UMass President’s Office to host virtual summits: “What works” to improve STEM diversity, equity and inclusion in higher education and industry

The University of Massachusetts Office of the President and UMass Amherst Institute of Diversity Sciences, in partnership with the Massachusetts Life Sciences Center and the Massachusetts Business Roundtable, are hosting a series of virtual summits on June 29-30 where panelists will show which strategies created the greatest improvement in minority and women students’ graduation rates and industry retention and promotion in science, technology, engineering and mathematics fields. 

The summits come as the nation continues to grapple with racial inequities in society and organizations look to do more within their own operations.

The two summits – one focused on the college experience and one on career trajectories – will explore solutions that demonstrably increase the persistence and retention of under-represented minorities and women in STEM education and industry. Speakers come from the University of Massachusetts, the University of Texas, Harvard University and Mount Holyoke College. Industry presenters from Dell Technologies, Vertex Pharmaceuticals, Procter and Gamble’s engineering division, Github and Ginkgo Bioworks will focus on how they improve on minority and female career retention by positioning them for visible and impactful work assignments. Like previous events, these will be hosted virtually on Zoom and will require pre-registration by participants.

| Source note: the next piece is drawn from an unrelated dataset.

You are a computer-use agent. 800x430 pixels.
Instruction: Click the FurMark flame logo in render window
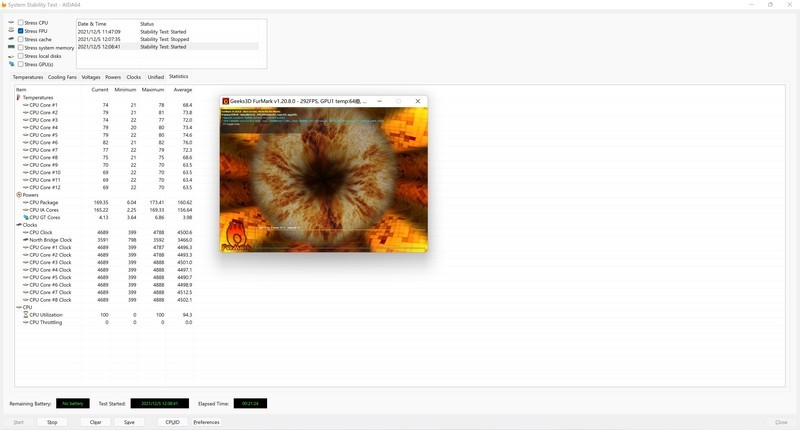click(236, 234)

“As the Commonwealth’s public research university, the University of Massachusetts has a responsibility to create solutions to the most pressing challenges facing our communities,” said UMass President Marty Meehan. “We are proud to sponsor these summits, which will bring together leaders from education, civic, and corporate sectors to learn from each other and advance diversity, equity and inclusion.”

More information on the events can be found at the links below:

UMass System Chancellor of Academic Programs/Senior Vice President of Economic Development Katherine Newman began the NEXT Summits at the height of the pandemic to “get our world back on track” and accelerate the post-pandemic economic recovery in Massachusetts. The six previous NEXT events informed a series of reports that emphasized areas of the economy where UMass has the expertise and opportunity to support industry needs in applied life science, advanced manufacturing, personalized medicine, data science, robotics, AI and applications of defense technologies. 

“As we respond to the need for action to advance diversity, equity and inclusion in STEM education and employment, we need to examine those evidence-based reforms that actually move the needle and open gateways of opportunity,” Newman said.

UMass recently announced that its research expenditures had reached an all-time high of $687 million in FY20, again making it the third-largest research university in Massachusetts and the fourth largest in New England.